The granular antibacterial material of the present invention has excellent durability,
It is effective for purifying various types of water that require hygiene, particularly for purifying bath water for home use or business use, tap water, water in an elevated water layer, water in a pool, and cooling water in a cooling tower. The particulate antibacterial material of the present invention can be used in various fields where sanitary properties are required in addition to water purification, for example, parks, schools, kindergartens, sandboxes, stadiums, sports fields, racetracks, golf courses, pet sands. It is also effective in purifying earth and sand for agricultural and horticultural use and mortar for exterior use. According to the production method of the present invention, a granular antibacterial material having excellent durability can be easily obtained.

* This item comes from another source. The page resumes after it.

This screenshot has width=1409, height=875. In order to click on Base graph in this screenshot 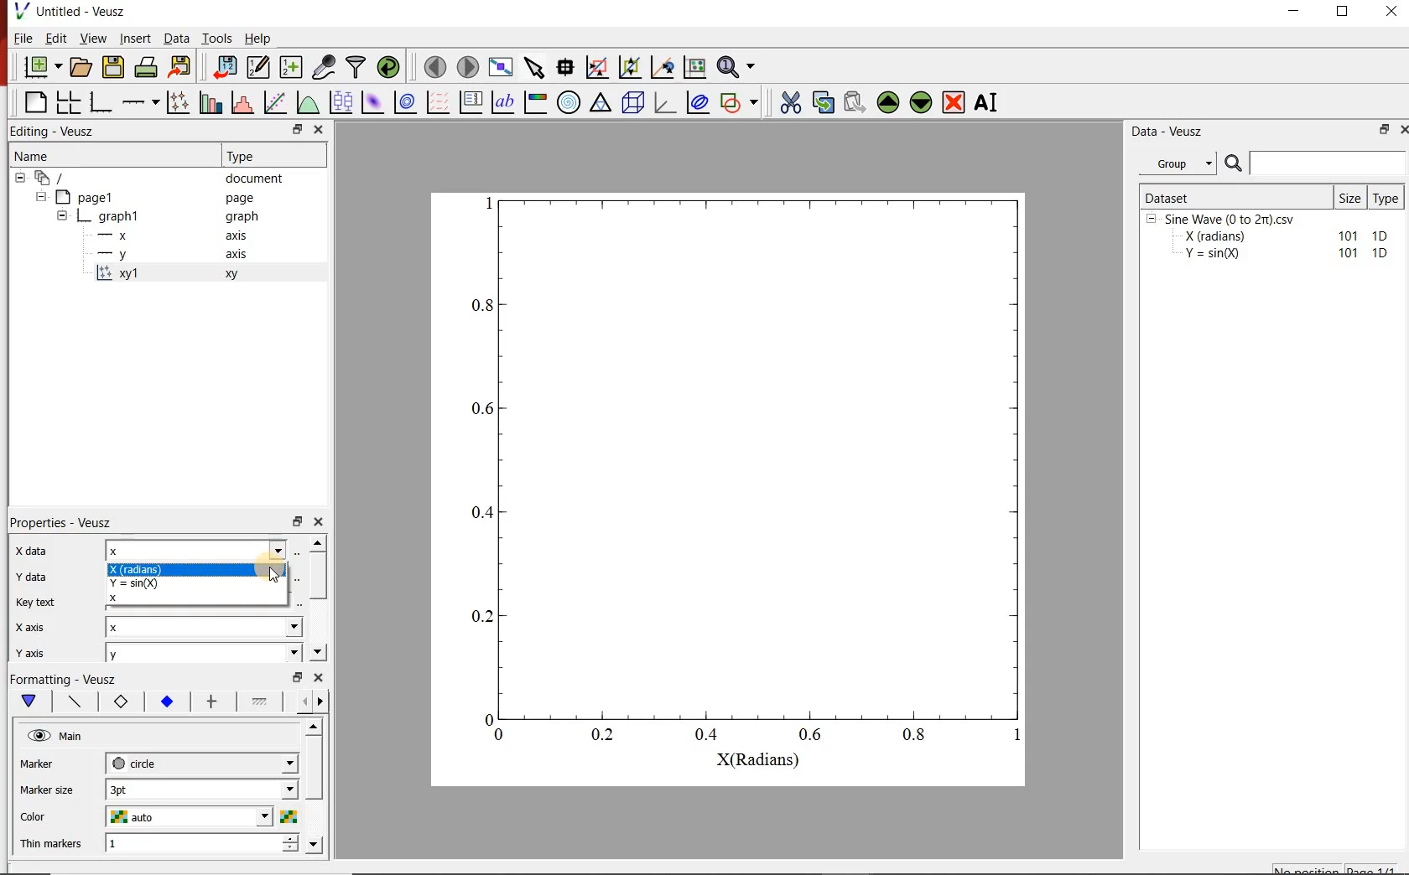, I will do `click(101, 102)`.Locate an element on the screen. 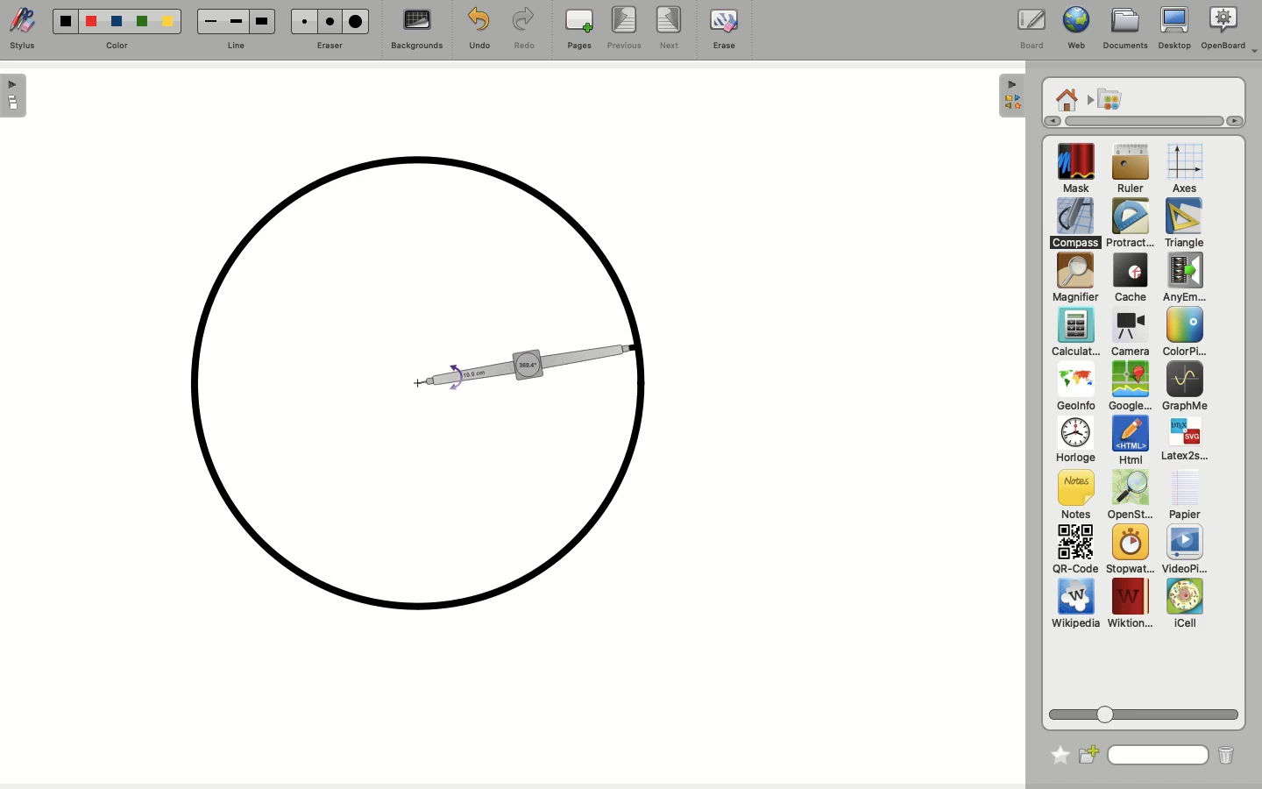 The height and width of the screenshot is (789, 1262). color 4 is located at coordinates (141, 23).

 ────────────────────────────────────────────────── ─── Continuing from the front page (72) Inventor Takao Kuramoto 2-38-8 Meieki Station, Nakamura-ku, Nagoya City, Aichi Prefecture Moriroku Co., Ltd. (72) Noriyuki Yamamoto 1 Funamicho, Minato-ku, Nagoya City, Aichi Prefecture Nagoya Research Institute, Toagosei Co., Ltd. (72) Inventor Koji Sugiura 1 Togosei Gosei Co., Ltd. Nagoya Research Institute, Minato-ku, Nagoya City, Aichi Prefecture (72) Inventor Hideki Kato Nagoya, Aichi Prefecture 1F, Funami-cho, Minato-ku F-term (reference) in the Nagoya Research Laboratory, Toagosei Co., Ltd. 4H011 AA02 BA01 BB18 BC18

Claims (5)

[Claims] 1. A granular antibacterial material comprising an antibacterial agent represented by the following general formula [1] supported on the surface of a granular ceramic. M ¹ _{a Ab} M ² _c (PO ₄ ) _d · nH ₂ O [1] (M ¹ is silver, copper, zinc, tin, mercury, lead, iron, cobalt,
At least one l-valent (l is a positive integer) metal ion selected from nickel, manganese, arsenic, antimony, bismuth, barium, cadmium, and chromium, and A is an alkali metal ion, an alkaline earth metal ion, or ammonium At least one selected from ions and hydrogen ions
A species of m-valent (m is a positive integer) ion, M ² is a tetravalent metal ion, n is a number satisfying 0 ≦ n ≦ 6,
a and b are both la + mb = 1 or la + mb = 2
Where c and d are la + mb = 1,
c = 2, d = 3, and when la + mb = 2, c = 1, d
= 2. ) 2. The granular antibacterial material according to claim 1, wherein at least one metal oxide selected from zinc oxide and titanium dioxide is supported on the surface of the granular ceramic. 3. The particulate antibacterial material according to claim 1, wherein the particle size of the particulate antibacterial material is 0.1 mm to 50 mm. 4. A granular antibacterial material according to claim 1, wherein a vitreous powder is used as a binder for supporting the antibacterial agent on the surface of the granular ceramic. 5. An antibacterial agent represented by the above general formula [1] or at least one metal oxide selected from zinc oxide and titanium dioxide together with a binder together with a particulate ceramic, and heating the mixture. A method for producing a granular antibacterial material, wherein a binder is softened or hardened, and an antibacterial agent is carried on the surface of the granular ceramic via the binder.